Studies of puberty, growth, weight gain, and reproductive capacity

Once the selectivity of the deletion was established, we began an analysis of the overall development of the mutants, focusing mainly on the development and function of the reproductive system. Studies of hundreds of mice over a 5-year period showed that deletion of Lepr-exon 17 in gonadotropes did not affect either the time of onset or the progression of puberty, nor did it significantly affect cyclicity. We also found no differences in testicular or uterine weights in the mutants. We weighed homozygous and heterozygous deletion mutants beginning at 21 days and at 3- to 4-day intervals for 7–9 months. Body weights (grams) were not different when homozygous or heterozygous mutants were compared with littermate controls. Weights ± SEM for males are: 4 months controls 39 ± 1.8 (n = 9), mutants 38.6 ± 1.9 (n = 22); 7 months controls 36 ± 1 (n = 8), mutants 37 ± 1 (n = 8); and 9 months controls 37.5 ± 1.9 (n = 5), mutants 38 ± 2 (n = 8). Weights for females are: 4 months controls 28.5 ± 0.9 (n = 6), mutants 29 ± 1.3 (n = 16); 7 months controls 27.6 ± 1.6 (n = 6), mutants 28.6 ± 1 (n = 14); and 9 months controls 26 ± 2 (n = 4); mutants 26 ± 1.5 (n = 4).

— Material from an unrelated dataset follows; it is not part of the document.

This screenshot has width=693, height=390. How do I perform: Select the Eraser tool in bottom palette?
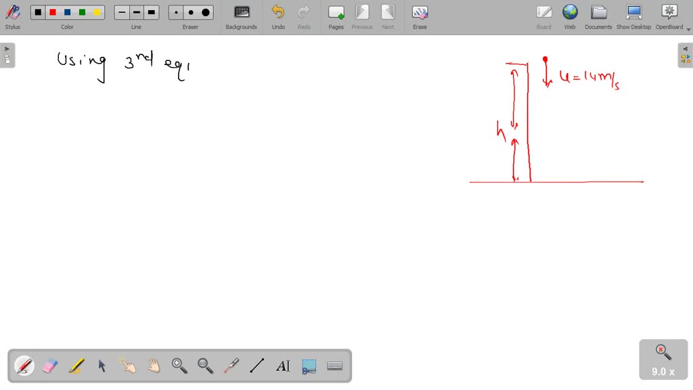coord(50,366)
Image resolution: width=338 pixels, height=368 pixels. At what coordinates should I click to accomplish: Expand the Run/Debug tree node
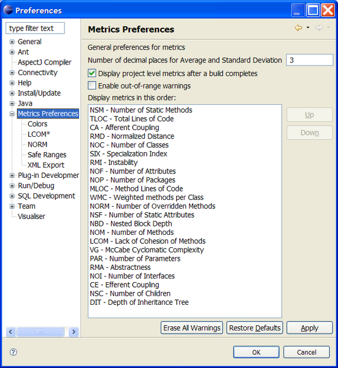[12, 186]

Cages containing a mutant female exhibited a 36% increase in time to first pregnancy (P = .04; n = 7) when compared with cages containing a mutant male (n = 4) (Figure 5A) or control male or female (P < .03) (data not shown). Mutant males produced litters consistently within the 21- to 22-day time range (Figure 5A). When pups were counted, litters from a mutant male had pup numbers as expected from the FVB/NJ background (n = 9, P = .01) (Figure 5B). However, litters from a mutant female had significantly lower numbers of pups (n = 12) compared with litters from control (n = 6, P = .004) or mutant male parents (n = 9; P = .02). Litters from 2 mutant parents were similar to those of the mutant female parent and significantly lower than those from control groups (n = 8, P = .01). Pup survival was greater than 98% for all groups. The deletion mutant females appeared to lactate normally; there was no difference in weight or length of weanlings from these litters.

Figure 5.

Phenotype of mutant mice-breeding and serum hormones. A, Results of the breeding study in which the numbers of pups/litter were monitored from at least 3 litters/cage containing control parents, and parents with either a mutant male or female, or 2 mutant parents. Time to first litter was monitored for 7 mutant females, and 4 of these females had significantly delayed litters, causing a 36% increase in numbers of days with the male before the first litter. No pregnancy was noted until the last 2 weeks. B, Significant reduction in the number of pups/litter in litters from parents that included a mutant female. A star indicates significantly or males; controls vs mutant female, P = .01 or vs 2 Cre+ male parent, P = .02; Student's t test.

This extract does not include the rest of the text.